At the time, she said, she was taking a spinning class three to four times a week. When she got on the treadmill at the fitness center and started walking, "I felt like I was going to pass out. I told my husband I didn't feel right and thought I needed to go to the emergency room. I went, and as it turns out, my heart was beating irregularly and my potassium was low."

Malott said she had a cardiac catheterization and other cardiac tests that came back normal.

Six months later, she once again began suffering from extreme hand pain, as well as a fever and body aches that lasted 10 days.

"I could barely function," she said. "All I could do was lay down and get up for meals and go to the bathroom.

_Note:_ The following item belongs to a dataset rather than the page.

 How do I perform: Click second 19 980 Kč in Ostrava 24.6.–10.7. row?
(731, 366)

I felt like I had a severe case of the flu. It went away after 10 days, but came back again in two months and has been there ever since."

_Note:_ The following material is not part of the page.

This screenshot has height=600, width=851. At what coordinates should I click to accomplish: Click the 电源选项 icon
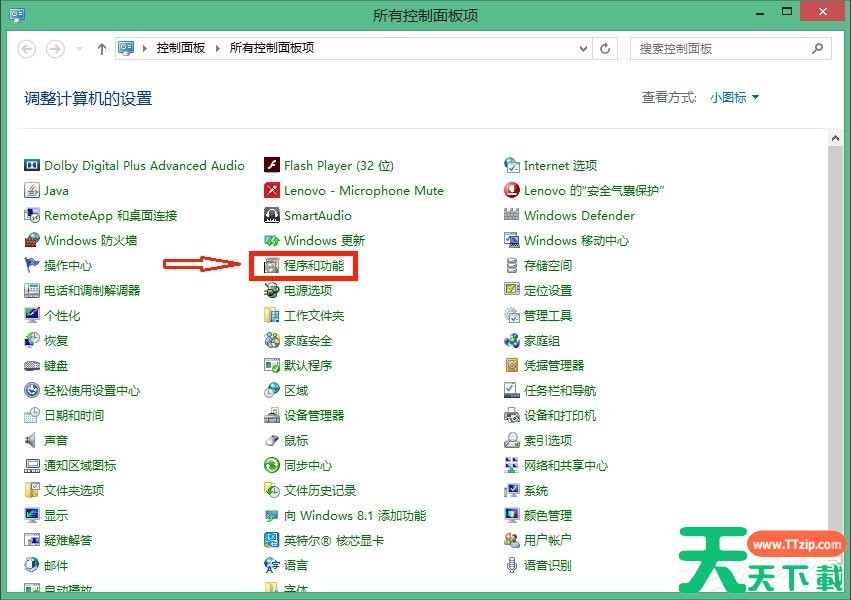click(x=272, y=291)
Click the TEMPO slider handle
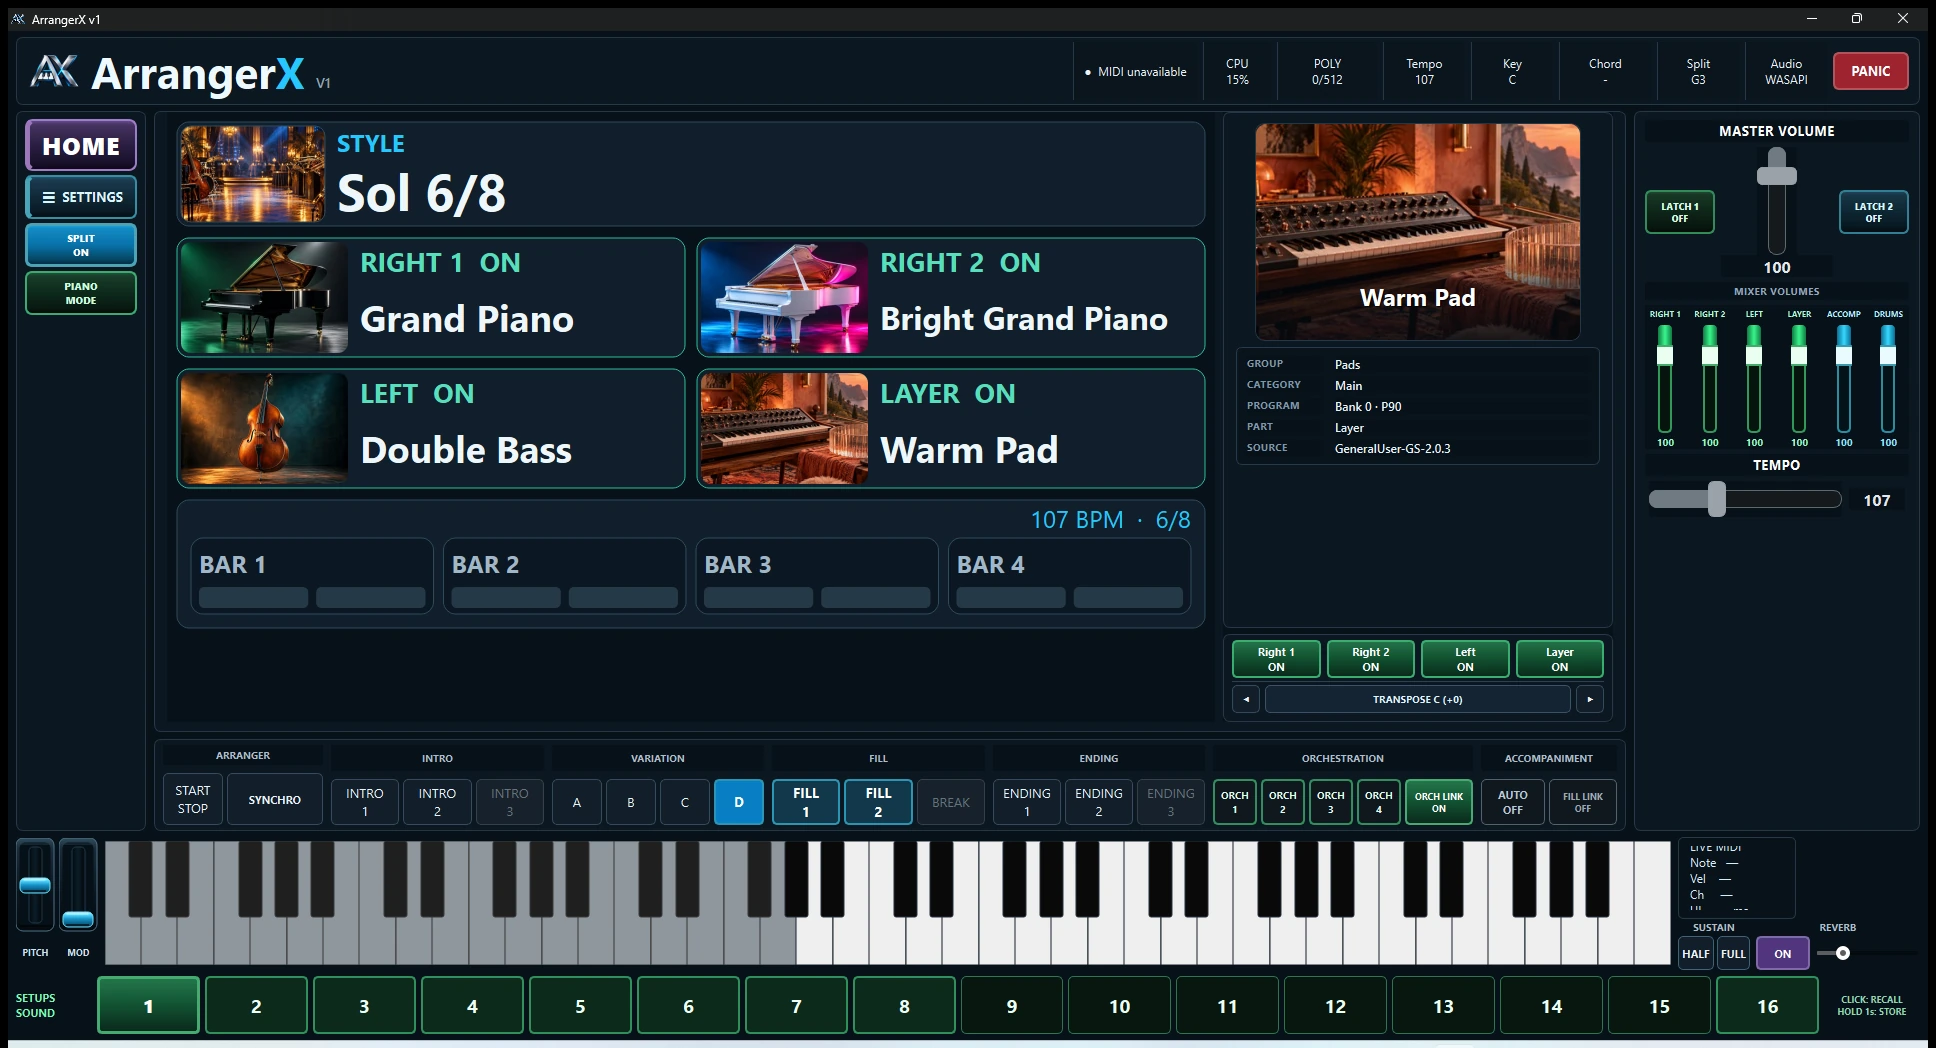Screen dimensions: 1936x1048 [x=1717, y=499]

Malott said the low-grade fevers were concerning to her doctors, as well as the hand pain, cardiac irregularities and low potassium.

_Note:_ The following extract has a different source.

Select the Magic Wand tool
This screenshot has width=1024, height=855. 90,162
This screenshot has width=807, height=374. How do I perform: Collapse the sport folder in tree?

"I noticed a decline in my short-term memory and my ability to concentrate at work," she said. "I also developed severe insomnia, making it difficult to function day to day. I lost 60 pounds in about four months, which was another baffling piece.  This was a real telltale sign that something was wrong, as I have fought the battle of the bulge most of my adult life."

Malott visited a rheumatologist at Johns Hopkins University Hospital in 2007, who was the first to tell her she might have CFS and/or fibromyalgia, a syndrome also associated with fatigue and muscle pain.

"She told me Hopkins didn't have anyone who specialized in this and she couldn't help me," Malott said. "I did some research online and found a physician in Charlotte, N.C., Charles Lapp, who has devoted his practice to patients with CFS and fibromyalgia and is one of a very few doctors who has received money for clinical trials for a drug called ampligen, which has had mixed results."

Malott saw Lapp in July of 2009 and was told she had a classic case of CFS.

"I continue to work with Dr. Lapp," she noted. "We Skype two times a year, but I can email him anytime with questions and problems. He has agreed to stay on as my consulting physician and works in conjunction with my doctor, Gail Callaway."

Malott said the course of her illness has fluctuated.

In the early stages, she became so tired and weak that she was allowed to telework until her condition worsened in 2009 and she had to quit.

"I can't tell you how difficult that has been," she said. "I have a bachelor's degree in nursing and a master's degree in community health promotion. I got my education the old-fashioned way. I was a nurse's aide and put myself through LPN school. I then got my RN and was totally committed to my career."

She now manages her illness with a medication regime that treats symptoms.